After he started to recover, Starr felt like he was the only one able to turn the company around. But the task of building it back up and finding a deal with a different toy company was too daunting, so he let it fizzle out.
“The only reason ours went as far as it did was because I was already in the skateboard industry,” Starr said. “If you were Joe Blow coming into the scene, they would laugh you out of the trade show. But nobody could laugh at me because of who I was.”
sparking trucks (not made by tail devil)
Today, Starr lives in Santa Barbara, California, where among other things he works on archiving surf and skate photos and videos dating back to the early-‘60s. He doesn’t have plans to bring Tail Devils back, although that doesn’t mean others haven’t tried to reignite the spark.
Shortly after launching Tail Devil in the early-2000s, a brand called Torch popped up, selling trucks with sparking plates embedded in the axle. They lasted maybe a year at most, which Starr credited to their heavy design.

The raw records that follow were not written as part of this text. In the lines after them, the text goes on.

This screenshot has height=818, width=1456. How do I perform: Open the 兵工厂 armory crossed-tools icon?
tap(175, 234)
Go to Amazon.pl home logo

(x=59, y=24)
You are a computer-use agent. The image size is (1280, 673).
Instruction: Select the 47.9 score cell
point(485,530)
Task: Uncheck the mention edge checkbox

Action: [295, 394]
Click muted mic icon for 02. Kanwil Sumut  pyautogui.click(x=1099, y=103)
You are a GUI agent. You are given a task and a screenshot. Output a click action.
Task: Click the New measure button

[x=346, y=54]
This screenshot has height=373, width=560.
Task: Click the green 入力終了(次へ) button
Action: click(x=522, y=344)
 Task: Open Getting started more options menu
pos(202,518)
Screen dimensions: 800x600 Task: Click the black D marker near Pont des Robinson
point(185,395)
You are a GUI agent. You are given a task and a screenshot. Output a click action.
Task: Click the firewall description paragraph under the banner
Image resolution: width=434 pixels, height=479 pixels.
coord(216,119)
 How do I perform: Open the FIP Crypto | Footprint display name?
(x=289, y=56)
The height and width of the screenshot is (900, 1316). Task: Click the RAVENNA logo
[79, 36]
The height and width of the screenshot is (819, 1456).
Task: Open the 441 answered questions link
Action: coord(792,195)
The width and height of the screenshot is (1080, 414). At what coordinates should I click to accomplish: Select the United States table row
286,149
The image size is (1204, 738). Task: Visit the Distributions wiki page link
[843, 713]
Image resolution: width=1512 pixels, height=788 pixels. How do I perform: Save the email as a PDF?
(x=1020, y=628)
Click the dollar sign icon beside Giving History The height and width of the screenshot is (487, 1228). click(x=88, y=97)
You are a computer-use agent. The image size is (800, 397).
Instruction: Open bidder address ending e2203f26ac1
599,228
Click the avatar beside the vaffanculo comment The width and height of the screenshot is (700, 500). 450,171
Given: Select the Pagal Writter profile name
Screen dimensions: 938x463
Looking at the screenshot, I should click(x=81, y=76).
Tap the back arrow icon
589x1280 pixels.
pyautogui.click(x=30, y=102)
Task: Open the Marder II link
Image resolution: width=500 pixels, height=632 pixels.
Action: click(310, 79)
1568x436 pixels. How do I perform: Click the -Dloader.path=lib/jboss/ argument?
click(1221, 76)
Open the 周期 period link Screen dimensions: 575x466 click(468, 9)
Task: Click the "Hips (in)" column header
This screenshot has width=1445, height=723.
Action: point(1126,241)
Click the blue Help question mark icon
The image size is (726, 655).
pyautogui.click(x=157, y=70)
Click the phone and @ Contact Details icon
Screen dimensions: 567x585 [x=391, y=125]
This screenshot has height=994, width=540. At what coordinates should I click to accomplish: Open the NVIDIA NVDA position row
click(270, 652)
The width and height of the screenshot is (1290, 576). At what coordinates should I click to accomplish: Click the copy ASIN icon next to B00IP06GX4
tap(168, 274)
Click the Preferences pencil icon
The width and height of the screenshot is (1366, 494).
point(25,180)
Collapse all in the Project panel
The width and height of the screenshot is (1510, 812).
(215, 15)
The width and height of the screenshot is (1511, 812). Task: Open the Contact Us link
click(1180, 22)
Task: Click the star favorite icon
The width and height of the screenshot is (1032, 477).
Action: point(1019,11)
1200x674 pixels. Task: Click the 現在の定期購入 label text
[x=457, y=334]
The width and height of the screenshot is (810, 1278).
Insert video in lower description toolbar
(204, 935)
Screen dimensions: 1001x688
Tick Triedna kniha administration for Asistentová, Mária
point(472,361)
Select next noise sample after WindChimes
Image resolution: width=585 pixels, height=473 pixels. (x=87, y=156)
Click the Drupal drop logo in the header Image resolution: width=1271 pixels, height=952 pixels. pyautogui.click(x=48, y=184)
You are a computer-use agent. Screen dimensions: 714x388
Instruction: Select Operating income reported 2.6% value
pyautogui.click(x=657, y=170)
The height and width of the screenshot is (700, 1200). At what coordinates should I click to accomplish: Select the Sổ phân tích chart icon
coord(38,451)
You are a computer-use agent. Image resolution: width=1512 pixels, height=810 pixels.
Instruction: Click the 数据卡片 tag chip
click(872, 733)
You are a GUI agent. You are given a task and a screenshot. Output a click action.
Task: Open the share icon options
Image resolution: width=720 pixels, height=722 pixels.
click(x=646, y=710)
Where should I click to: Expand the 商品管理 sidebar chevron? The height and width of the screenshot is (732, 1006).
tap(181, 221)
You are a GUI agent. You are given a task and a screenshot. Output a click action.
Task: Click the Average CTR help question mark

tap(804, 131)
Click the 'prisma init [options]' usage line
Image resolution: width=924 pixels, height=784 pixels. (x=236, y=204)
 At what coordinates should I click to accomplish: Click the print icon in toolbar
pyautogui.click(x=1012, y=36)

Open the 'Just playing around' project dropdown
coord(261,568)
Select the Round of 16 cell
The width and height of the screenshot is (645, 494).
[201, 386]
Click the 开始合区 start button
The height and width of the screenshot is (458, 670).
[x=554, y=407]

For Starr, I think he’s content knowing he was able to take the janky idea of stuffing flint sticks into trucks and make it accessible to everyone. “I would tell people you don’t even need to put [Tail Devils] on a skateboard,” Starr said. “We would stick four or five on a milk crate and skid it downhill. SKRRRR!”
When you think about it, there’s not many ways to improve a skateboard. Rails, copers, risers, “shock pads,” U-bolts, and countless other gimmicks have all tried to make skateboards perform better in one way or another, and they largely fell by the wayside. But Tail Devils were a rare invention that simply tried to make skateboards more fun. Sure, they were a gimmick, but at least they were a fun one.